EXERCISE AIM —
Would you retype, word for word, only the lines from the one holding "This screenshot has" through the final line of the entries below, without the pictures?

Stored data entries
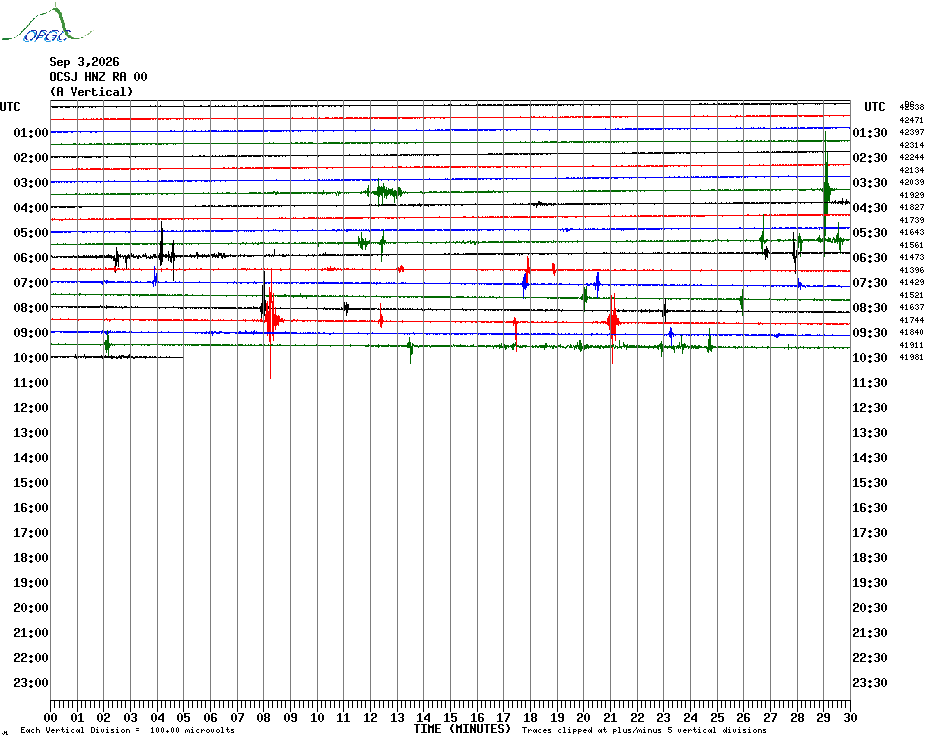The width and height of the screenshot is (930, 744).
Task: Click the TIME (MINUTES) axis title
Action: pos(462,729)
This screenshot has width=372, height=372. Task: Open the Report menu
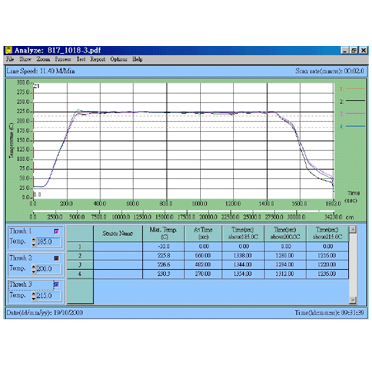98,59
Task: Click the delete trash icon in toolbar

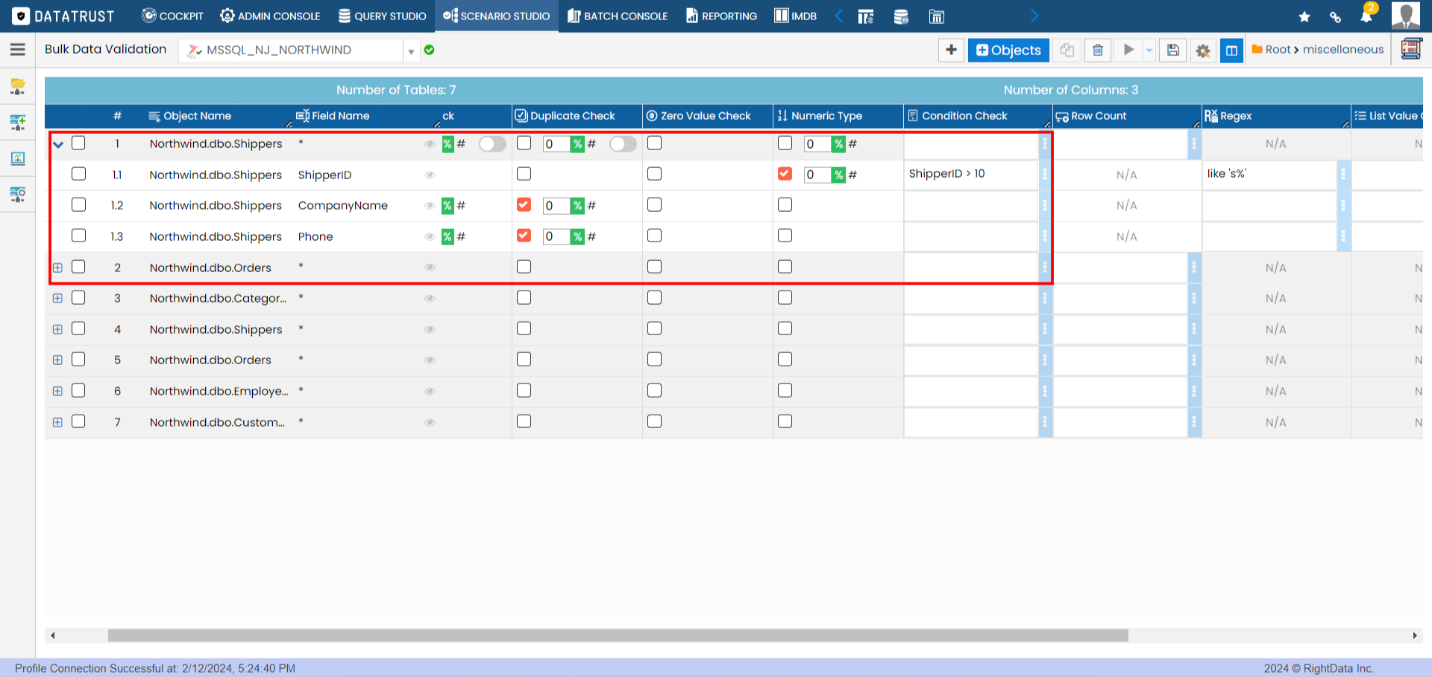Action: point(1098,50)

TASK SOLUTION —
This screenshot has width=372, height=372. Task: Open the Report menu
98,59
Task: Click the delete trash icon in toolbar

Action: point(1098,50)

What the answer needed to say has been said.